In “Le Redoutable” Michel Hazanavicius looks at a slice of Jean-Luc Godard’s career, during an uncertain moment of his life, at the end of the sixties. Godard had wanted to take his cinema in new, more politicized direction, and his relationship to his girlfriend was falling apart. This coincides with a time of great upheaval in France. The backlash from the Vietnam war, a renewal of interest for Maoist ideology, the rise of the unions, all culminated in the Mai 68 events and many a filmmaker, including Godard, led a new rebellion against symbols of power, whether it was the state, the big corporations or even a certain kind of cinema.
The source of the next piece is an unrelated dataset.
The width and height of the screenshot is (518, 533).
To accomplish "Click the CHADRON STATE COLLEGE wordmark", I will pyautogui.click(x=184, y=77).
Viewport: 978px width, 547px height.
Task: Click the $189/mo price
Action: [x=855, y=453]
Godard, who had achieved success with “Pierrot Le Fou” and “A bout de Souffle” found himself one of the standard-bearers of a politically-motivated youth movement. In one notable incident some of the nouvelle vague filmmakers, with Godard jumping into the fray, went down to the Cannes Festival and shut it down. It was May 19th, 1968.
In this new film Hazanavicius (“The Artist”) also addresses Godard’s increasingly-tormented relationship with Anne Wiazemsky (played by Stacy Martin of “Nymphomaniac”), his wife. As the filmmaker attempts to take his cinema into a new direction he is confronted with an existential crisis, one that will slowly choke up his relationship to Anne.
I’m not sure what to really make of this film. It’s got nice colors and good furniture, it’s thoroughly entertaining and smart, with great lines, poetry, violence and romance. But Hazanavicius, not a filmmaker known for gravitas, treats an important moment of France’s modern history too indulgently, in my opinion. He brings hedonistic perspective upon a troubled time in France’s history. One of the film’s big pluses, however, is Louis Garrel, an actor who is at the top of his game right now, and who embodies Godard with so much aplomb, he’s a pleasure to watch. Barring my reservations about the artistic treatment of history, “Le Redoutable” is well-worth your time if only for Garrel’s top-notch performance.